The government holds 25 per cent shares in the company, Lafarge 41 per cent, and the National Social Security Fund 27 per cent. The government is represented in the board by two permanent secretaries.

The specific allegations against Lafarge by the authority are the following: First, that its subsidiary, Bamburi Cement Ltd, is the leading cement manufacturer in Kenya.

Secondly, that it holds 41 per cent in East African Portland, making it the single largest shareholder in this rival firm.

And finally, that Lafarge has two representatives on the board of Portland, enabling it to know the strategies of its rival.

We have comprehensive anti-trust laws. The situation the authority is blaming Lafarge for is due to ineffective application of the laws.

In this country, anti-competition laws are honoured more in the breach than in practice.

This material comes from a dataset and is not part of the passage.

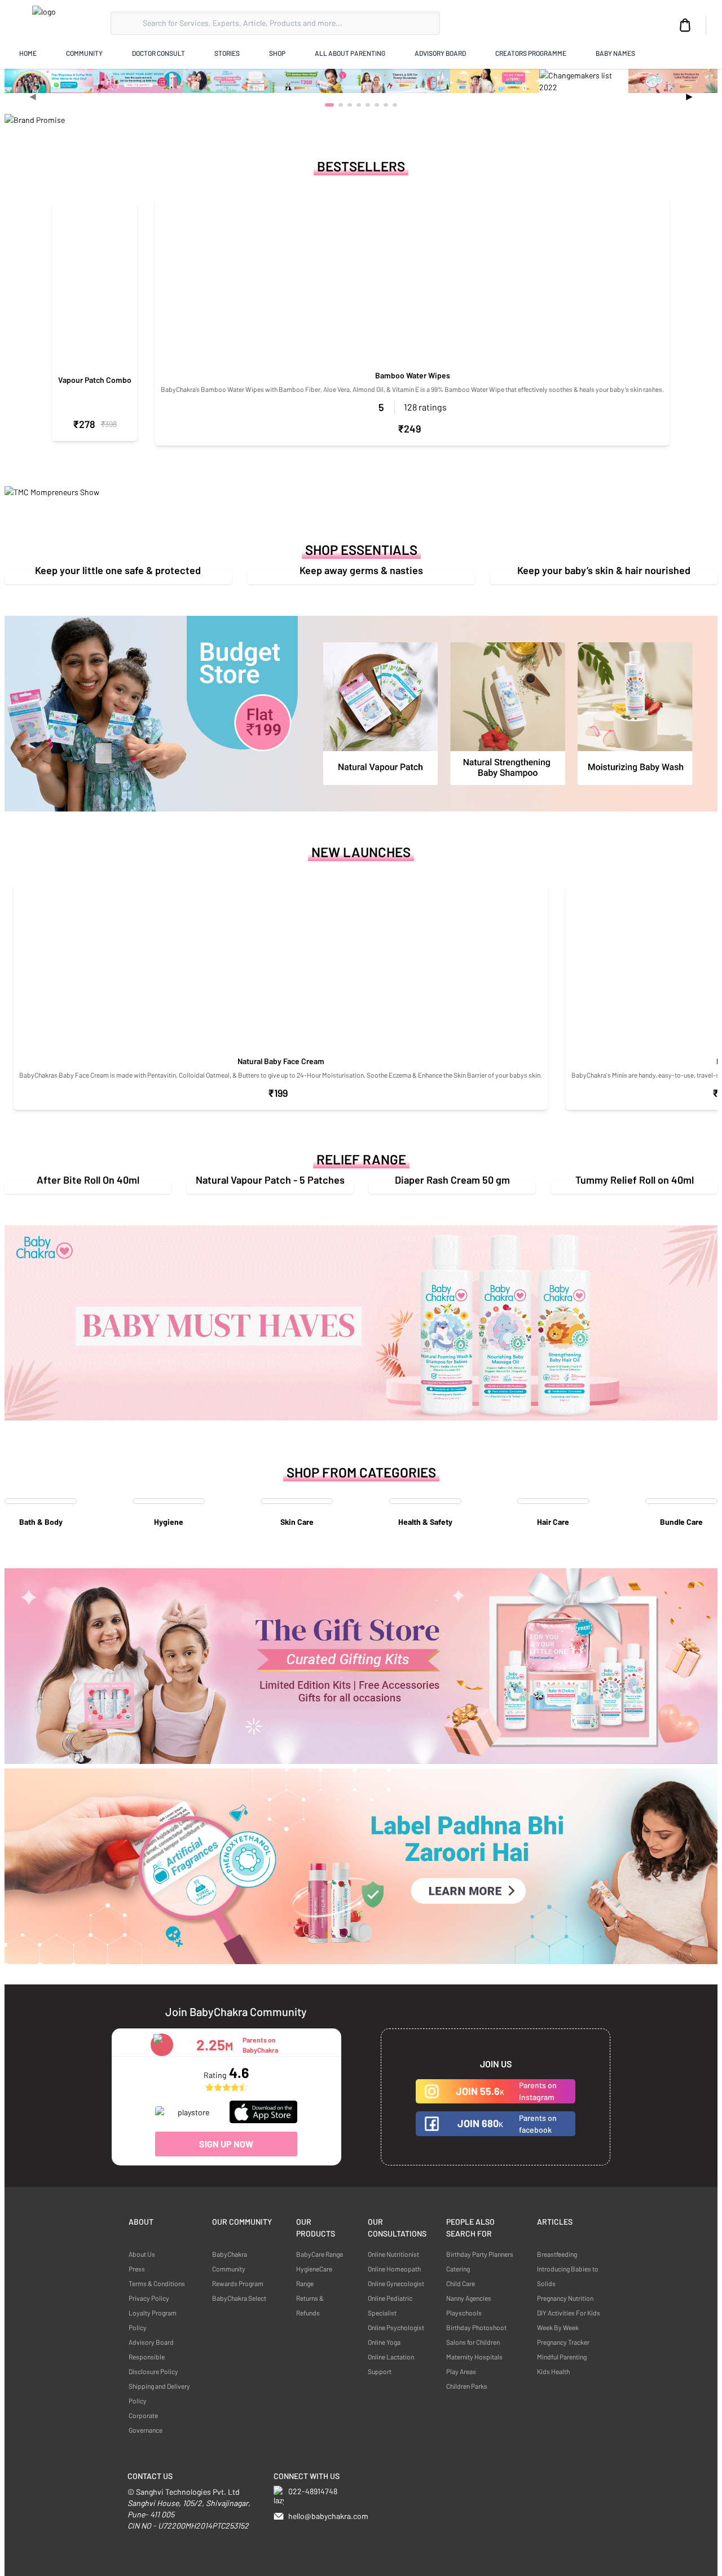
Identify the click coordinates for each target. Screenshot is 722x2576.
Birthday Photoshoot (476, 2327)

The consequence is that “unwarranted concentration of economic power” has become the norm in the manufacturing and service sectors.

Just look at the structure of the beer industry, the soft drinks sector, the maize milling industry or even the media and banking industries.

By singling out Lafarge, the authority is guilty of selective application of the law.

Concentration of economic power is more the excuse rather the real reason why the government wants Lafarge to reduce its stake in East African Portland.

Clearly, the competition authority is just being brought in to “discipline” Lafarge which has been dragged into a power struggle that has been going on since December last year.

Here is the backdrop to this intriguing saga. In the past six months, the East African Portland has been the battle-field for a bruising struggle pitting the Ministry of Industrialisation and the company’s directors.

The genesis of it all was a disagreement over the adjudication of a multi-billion shilling tender for a new kiln the board and management wanted to award to a Korean company which emerged top in the competitive bid.

Unable to influence the board, the acting minister for Industrialisation, Mr Amason Kingi, suspended it in December last year.

Simultaneously, Industrialisation permanent secretary Karanja Kibicho, fired off a letter sending home the company’s managing director, Mr Kephar Tande.

The rebellious directors would not play ball. They rushed to court and sought an injunction against government interference.

President Kibaki was also dragged into the murky affair. He degazetted the chairman of the board and named a new one. The directors went to court again and contested the President’s move.

The stakes went a notch higher when the High Court made a ruling after hearing both sides.

The judgment by Mr Justice Mohammed Warsame makes compelling reading on the subject of corporate governance of companies in which the government is a shareholder.

He wrote: “There was no authority or power on the part of the President to make the Gazette notice firing the chairman of the company.

“In my view, one director cannot suspend a fellow director representing a rival shareholder with separate and distinct rights”.

Another attempt at disciplining the rebellious director was made when the government brought in the Efficiency Monitoring Unit to dig up dirt, and seek the ammunition with which to discipline the directors.

How can one shareholder (the government) unilaterally bring in government auditors to look into the affairs of fellow directors representing a rival shareholder with separate rights?

The Ministry of Industrialisation must be restrained.